After her structured training at Saint Martin's, Blow was influenced by Nicolas Carone and his approach to colour and space. He in turn had been influenced by Hans Hofmann. Blow was also influenced by Alberto Burri, who was progressing towards abstract art informel, using materials such as sacking. Blow and Burri started a relationship, and travelled together throughout Italy during 1948, influencing each other's styles. It was through him that she started to use "poor" non-art materials, as seen in her painting Space And Matter in which she used liquid cement plus chaff and charcoal, but his lasting influence was in his commitment to art and his interest in the different textures of the world.

Blow's work was at the forefront of the British abstract art movement of the 1950s. She was one of the most original woman painters in Britain, challenging the "'macho' cult" surrounding abstract art. Her works emphasise surface textures, creating a tactile quality, and tend to use simple, large geometric shapes. Blow would regularly use collage effects in her paintings and in her early work, would sometimes dye her canvas with tea to produce natural colours.
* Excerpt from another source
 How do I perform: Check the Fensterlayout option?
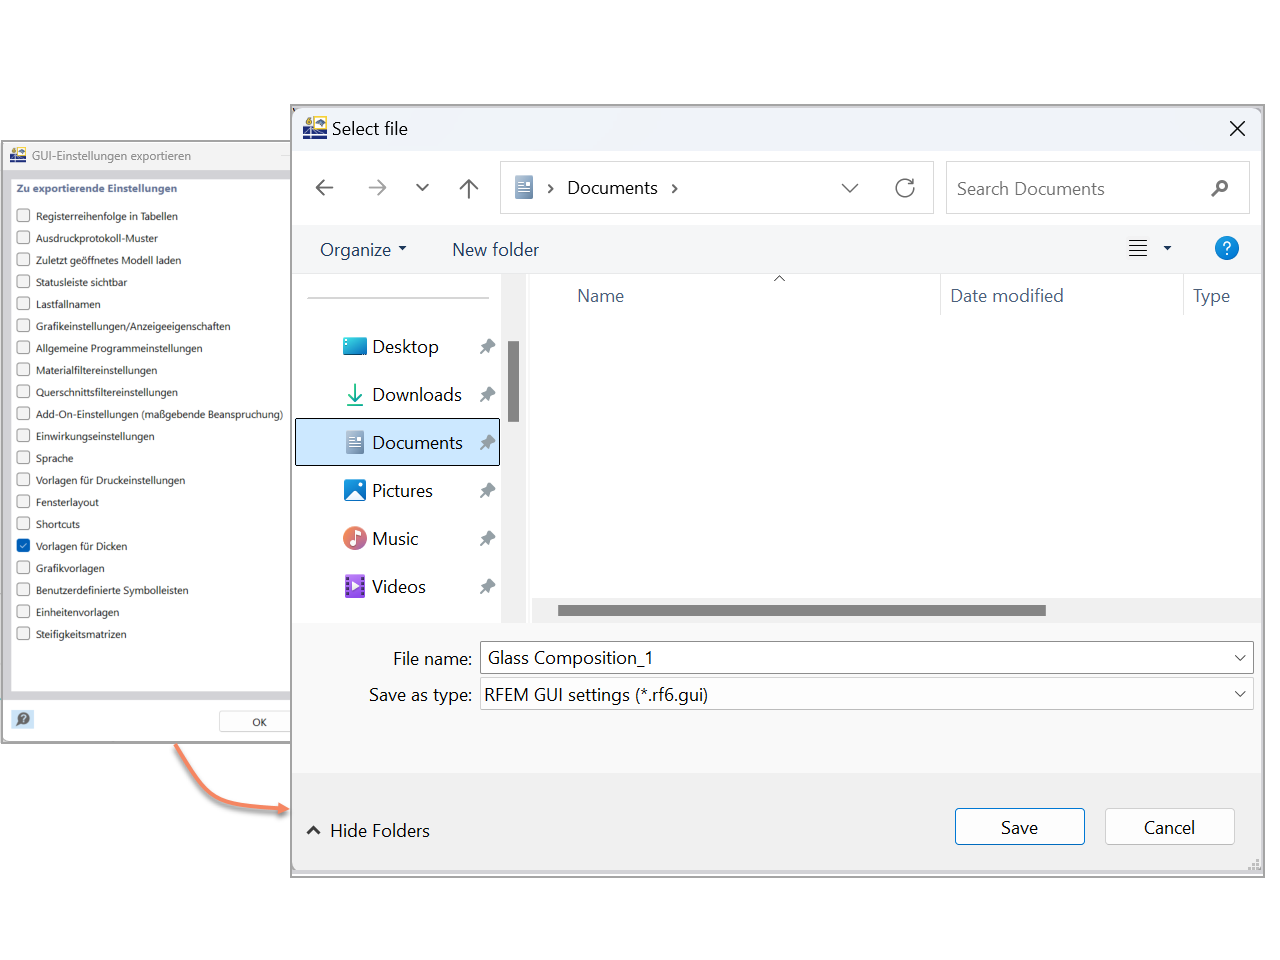pyautogui.click(x=21, y=501)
Blow's later works would demonstrate a greater use of colour and simple, geometric forms. One well-known piece by Blow, illustrating her improvisatory approach to the use of materials, Space And Matter, 1959, is a painting of oil on board plus other experimental materials, creating the impression of wood and tar as well as flame and sea spray. In the 1970s, Blow collaborated with architect Eric Defty on a series of paintings. This collaboration saw Blow begin to incorporate geometric shapes among her organic forms in her later paintings and turn increasingly to square canvases as an architectural component of her work.

Blow's work was widely exhibited during her lifetime. Notable exhibitions of her work include sales made to the Museum of Modern Art and the Tate Gallery, the 1958 Venice Biennale, the 1960 Guggenheim International Award (which she won), the 1961 Liverpool John Moores University exhibition and at the Victoria and Albert Museum. Despite moving to St Ives in the 1990s, Blow continued working in London, participating in the Royal Academy's Summer Exhibitions and being honoured with a retrospective in the newly completed Sackler Galleries in 1994. In 1995, she completed her "only large scale experimentation with glass", an illuminated glass screen named Flight Structure, which was installed in Terminal 3 of Heathrow Airport. This was installed by the airside entrance and the artist styled the work to convey the transition from security to flight. It has now been moved to the airport's head office in the Compass Centre. In 2001–2002, Space and Matter, became the title of an exhibition of Blow's work at Tate St Ives.

In 2023 her work was included in the exhibition Action, Gesture, Paint: Women Artists and Global Abstraction 1940-1970 at the Whitechapel Gallery in London.

==Later life==
Blow lived in a flat in South Kensington, London, since the 1960s but was forced to move due to rising rents. In 1994, she moved to St Ives, Cornwall, and there have been retrospectives of her work at the Royal Academy and Tate St Ives. Blow never had children, which had been a purposeful decision in her twenties, but she later regretted it. Blow died at the Royal Cornwall Hospital after a heart valve replacement operation resulted in a cerebral haemorrhage.